# Shipping Question



## dwwilli (Jun 1, 2011)

Hello
I am trying to find out how to figure out shipping costs at POS. I going to sell t shirts online and I will use payal. I have read alot of posts here about using USPS to ship.

I am going to use the priority mail tyvex envelope. How can I determine my shipping price so when the consumer purchases the product via my website, they know off the price of shipping? Should I just estimate this price?

Thanks


----------



## TerryCombs (Nov 11, 2009)

The US Postal Service has one price shipping. (If it fits, it ships.) At the post office the price for a T-shirt sized envelope or box is $4.95. Or if you purchase the postage online www.usps.com the price is $4.75. This price is good for any US address, including territories like Puerto Rico and Guam.


----------



## dwwilli (Jun 1, 2011)

TerryCombs said:


> The US Postal Service has one price shipping. (If it fits, it ships.) At the post office the price for a T-shirt sized envelope or box is $4.95. Or if you purchase the postage online www.usps.com the price is $4.75. This price is good for any US address, including territories like Puerto Rico and Guam.


Ok, I will go to the post office and see if I can get a short to fit into the 4.95 box. Thanks for the answer


----------



## FatKat Printz (Dec 26, 2008)

The Tyvek envelope is not a flat rate envelope and will cost what the amount of the shirt will weigh.
You can order a USPS flat rate priority kit for free. 
.https://shop.usps.com/webapp/wcs/st...viewAll=Y&rn=CategoriesDisplay&WT.ac=10006408 

This way you can see what box will fit a t-shirt in.. the small flat rate box (S-XL) can easily fit in the box. You will need to reinforce it will tape. The Flat Rate envelope regular and legal size I have been able to get at least 2 large t-shirts in there. Also, if you order postage online its cheaper than going to the post office 

sign up for click-n-ship (priority only) PayPal has the option for first class mail w/ delivery confirmation which is about $2 cheaper the Flat Rate Priority and sometimes gets to the destination faster and you have delivery confirmation which is similar to priority tracking


----------



## dwwilli (Jun 1, 2011)

FatKat Printz said:


> The Tyvek envelope is not a flat rate envelope and will cost what the amount of the shirt will weigh.
> You can order a USPS flat rate priority kit for free.
> .https://shop.usps.com/webapp/wcs/st...viewAll=Y&rn=CategoriesDisplay&WT.ac=10006408
> 
> ...


I went to the post office to view the boxes. The small (4.95) box was too small for even a mini shirt. The next size was a medium (10.00), which you could probably fit two XL shirts. Are there different boxed online than what you see if you go to a physical USPS location?


----------



## GN (Aug 1, 2011)

dwwilli said:


> I went to the post office to view the boxes. The small (4.95) box was too small for even a mini shirt. The next size was a medium (10.00), which you could probably fit two XL shirts. Are there different boxed online than what you see if you go to a physical USPS location?

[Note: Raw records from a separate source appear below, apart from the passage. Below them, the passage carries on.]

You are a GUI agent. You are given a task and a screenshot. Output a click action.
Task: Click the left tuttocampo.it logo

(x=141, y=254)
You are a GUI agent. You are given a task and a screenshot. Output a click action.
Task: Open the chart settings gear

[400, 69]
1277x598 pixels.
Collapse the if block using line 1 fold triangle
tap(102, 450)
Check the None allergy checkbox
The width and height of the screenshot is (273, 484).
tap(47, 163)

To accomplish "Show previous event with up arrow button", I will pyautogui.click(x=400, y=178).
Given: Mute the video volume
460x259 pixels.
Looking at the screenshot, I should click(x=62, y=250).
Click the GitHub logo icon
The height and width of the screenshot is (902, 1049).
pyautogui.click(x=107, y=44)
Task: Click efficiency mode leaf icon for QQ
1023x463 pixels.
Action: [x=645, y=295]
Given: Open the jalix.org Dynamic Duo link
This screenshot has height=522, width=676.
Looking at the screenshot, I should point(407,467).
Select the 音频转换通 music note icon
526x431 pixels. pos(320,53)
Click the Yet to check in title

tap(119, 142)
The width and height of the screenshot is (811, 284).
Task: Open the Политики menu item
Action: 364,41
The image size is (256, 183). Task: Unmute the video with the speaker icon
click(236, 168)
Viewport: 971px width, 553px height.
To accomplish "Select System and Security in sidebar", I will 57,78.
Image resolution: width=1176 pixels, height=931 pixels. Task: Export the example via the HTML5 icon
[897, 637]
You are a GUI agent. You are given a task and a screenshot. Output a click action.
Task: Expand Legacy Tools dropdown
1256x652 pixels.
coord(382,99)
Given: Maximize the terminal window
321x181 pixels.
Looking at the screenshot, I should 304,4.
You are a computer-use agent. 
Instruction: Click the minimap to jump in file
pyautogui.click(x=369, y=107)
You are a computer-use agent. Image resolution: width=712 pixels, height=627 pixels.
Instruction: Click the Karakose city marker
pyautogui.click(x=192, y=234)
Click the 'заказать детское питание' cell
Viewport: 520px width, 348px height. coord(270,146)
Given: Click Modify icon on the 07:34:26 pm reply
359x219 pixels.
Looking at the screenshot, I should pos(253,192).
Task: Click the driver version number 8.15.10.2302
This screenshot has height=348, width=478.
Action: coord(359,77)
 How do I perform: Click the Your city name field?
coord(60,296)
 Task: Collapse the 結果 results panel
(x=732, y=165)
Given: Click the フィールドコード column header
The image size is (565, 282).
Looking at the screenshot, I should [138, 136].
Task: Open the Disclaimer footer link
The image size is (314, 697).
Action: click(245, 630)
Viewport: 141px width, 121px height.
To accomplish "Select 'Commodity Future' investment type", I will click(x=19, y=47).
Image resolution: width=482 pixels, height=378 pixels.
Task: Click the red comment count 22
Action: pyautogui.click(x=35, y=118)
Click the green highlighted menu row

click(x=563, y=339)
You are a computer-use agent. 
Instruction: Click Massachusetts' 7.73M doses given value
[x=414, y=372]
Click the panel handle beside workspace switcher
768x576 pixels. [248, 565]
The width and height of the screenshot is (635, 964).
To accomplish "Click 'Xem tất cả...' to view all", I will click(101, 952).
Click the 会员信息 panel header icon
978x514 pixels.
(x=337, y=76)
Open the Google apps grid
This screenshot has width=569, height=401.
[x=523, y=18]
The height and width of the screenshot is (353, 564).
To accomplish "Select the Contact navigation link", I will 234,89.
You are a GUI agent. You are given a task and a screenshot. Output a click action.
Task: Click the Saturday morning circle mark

The flat rate envelope is what you can ship 1-2 shirts in for 4.95. Someone suggested receiving the free kit. I second that.

https://www.prioritymail.com/about_priority_mail.asp?id=30103349&ssno=26968


----------



## Nuzzy (Aug 19, 2011)

FWIW, last time we sent out t-shirts (a one time sale item at my day job), we used just a basic poly mailer from U-Line and stamp postage; think it worked out to about $3ish in stamps per, and everyone who ordered got their shirts without issue.


----------



## FatKat Printz (Dec 26, 2008)

dwwilli said:


> I went to the post office to view the boxes. The small (4.95) box was too small for even a mini shirt


You would be surprised how much you can fit in that box. Last time, I used the small box it was $5 online..that's why I switched to the flat rate legal or letter envelope (flat rate $4.95). 

You can do what was suggested and use poly bags from Uline

12 x 15 1/2" Self-Seal Tear-Proof Polyolefin Mailers Bulk Pack S-12909 - Uline

Use PayPal and First Class w/ delivery confirmation (need a scale)


----------